Can RHCs and FQHCs bill for online digital evaluation and management services? What are the rates?

Yes, RHCs and FQHCs can bill for online digital evaluation and management services using HCPCS code G0071. The new payment rate is $24.76, effective March 1, 2020.

Hospital/Skilled Nursing Facilities (SNF)

Is additional payment available to hospitals that render care to SNF patients, requiring care at less than an acute level, that are unable to be transferred to a SNF due to the COVID-19 emergency?

Yes. If the initial patient admission was appropriate for Part A payment, Medicare will pay the DRG rate and any outlier costs for the entire stay until the patient can be moved to an appropriate facility.

Accelerated and Advanced Payments:

When will recoupment begin for the Accelerated and Advance Payment (AAP) program?

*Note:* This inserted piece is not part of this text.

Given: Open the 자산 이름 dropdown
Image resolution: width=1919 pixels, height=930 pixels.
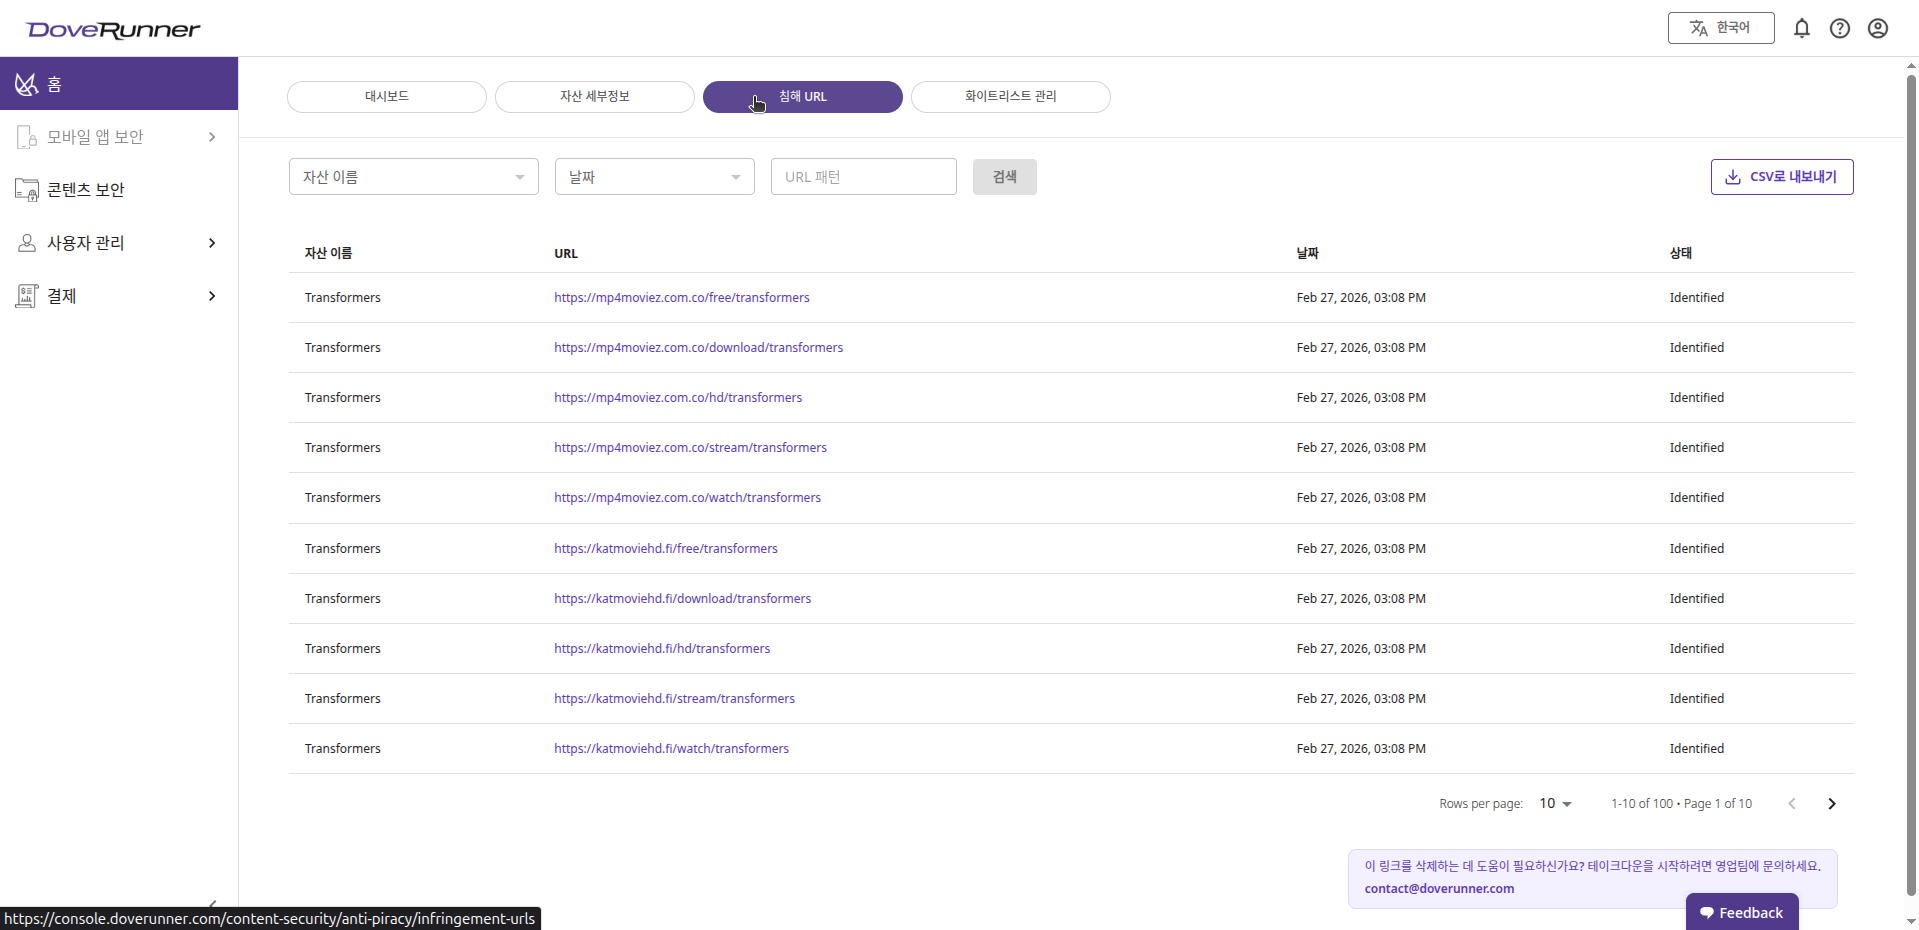Looking at the screenshot, I should click(413, 177).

Typically, recoupment of AAP payments will begin 120 days after issuance of the payment. The repayment timeline depends on provider type, however, with inpatient acute care hospitals, children’s hospitals, certain cancer hospitals and critical access hospitals having one (1) year to repay the balance, and all other providers/suppliers having 210 days to repay. Repayment of the AAP amounts will happen automatically through a claims recoupment process. Thus, for a hospital, the MAC will begin offsetting claims payments to recoup the AAP amounts starting at 120 days from issuance. One year after the AAP issuance, the MAC will determine what amounts remain, if any, and will send a letter seeking direct payment of any remaining amounts, if necessary.